Put focus on risk management
By Debra Magallon Estero
AN ACCOUNTING, tax and business advisory firm has observed that there is a need to reposition internal auditing practices to focus on risk management.
At present, management teams in companies concentrate more on internal auditing without understanding why there is a need to do so, said Juan Carlos Robles, a partner of the Punongbayan and Araullo firm, handling business risk services.
Based on a survey, 40 percent of board members of different companies do not understand a company’s major risk factors, he added.
Objectives
Robles explained that traditionally, companies immediately proceed to identify the different risks that a company may encounter without first identifying a set of objectives a company wants to achieve.
In its current state, approaches on risk management cater to the preservation of company resources.
During the opening of a five-day-long seminar on value generation by Punongbayan yesterday, however, Robles said the future state of risk management is enterprise-wide and aims not just to preserve but also to create value generation.

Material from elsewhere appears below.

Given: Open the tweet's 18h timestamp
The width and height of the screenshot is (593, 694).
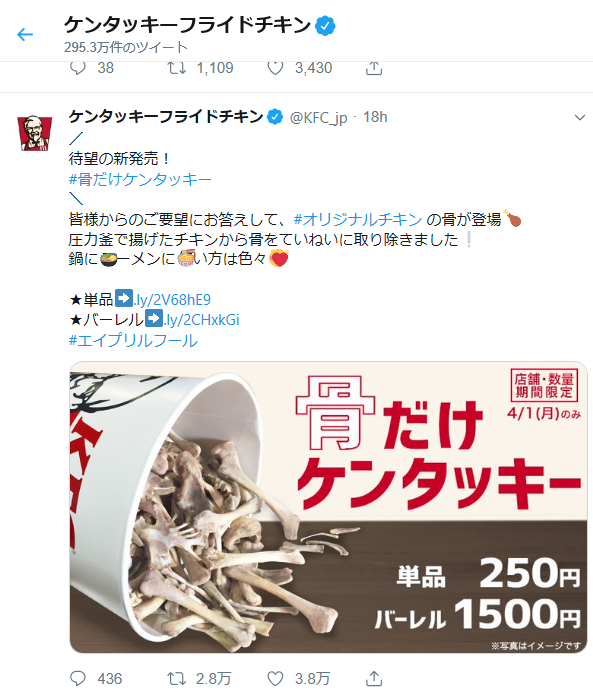Looking at the screenshot, I should pyautogui.click(x=375, y=117).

Risk, as defined by Robles, is the possibility of something good or bad happening while trying to establish something.
An enterprise-wide risk management system (ERM) will cover various departments within the company like strategic, financial and operations management, he added.

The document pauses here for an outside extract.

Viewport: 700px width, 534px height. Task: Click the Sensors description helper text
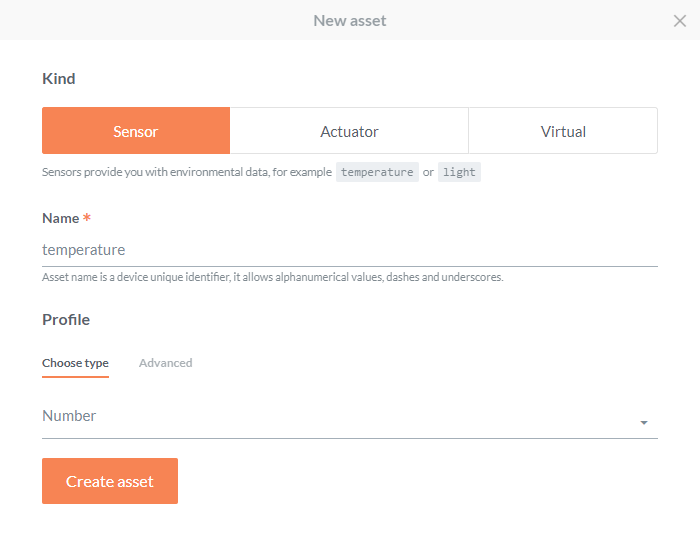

An ERM will also establish a competitive advantage for the company since it will allow it to integrate business and strategic planning. Costs of managing risks will also be optimized, Robles said during the session.
Robles, though, said there are a number of off-the-shelf ERM solutions, but companies who go for these products are "setting themselves up for disappointment" in the results they get.

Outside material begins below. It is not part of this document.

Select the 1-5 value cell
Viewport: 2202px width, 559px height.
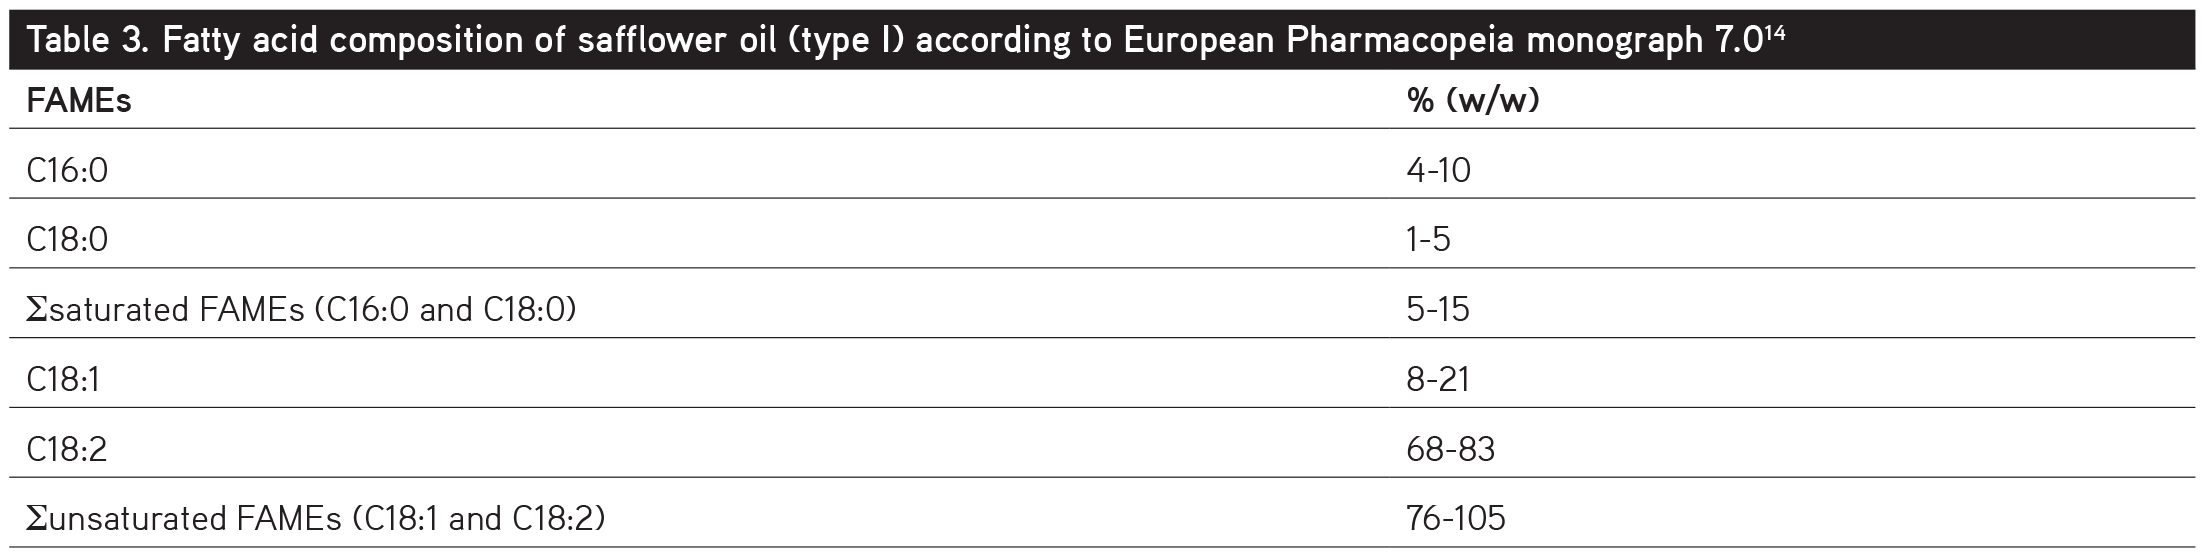(x=1428, y=240)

"No two ERM solutions are alike," he told the seminar participants at the Cebu Parklane Hotel, explaining that even if the companies are of the same industry, they will differ on business objectives and strategies.
He advised against companies copying another company’s risk business model. Instead, he proposed adopting a generic framework applicable to the company.
Based on a Paul J. Sobel risk management guide, Robles suggested a framework which will allow companies an enterprise-wide approach on risk management.
He said objectives to be set should focus on different categories like strategic and operations management, reporting and compliance with laws and regulations.
"But don’t limit to these categories," he said.
It is also important that the objectives set will drive the vision and mission of the company. With an ERM, the company benefits from a strengthened internal control system as well as prevention of fraud, he said. (DME)
(As published in Sun Star Cebu, 6 May 2008.)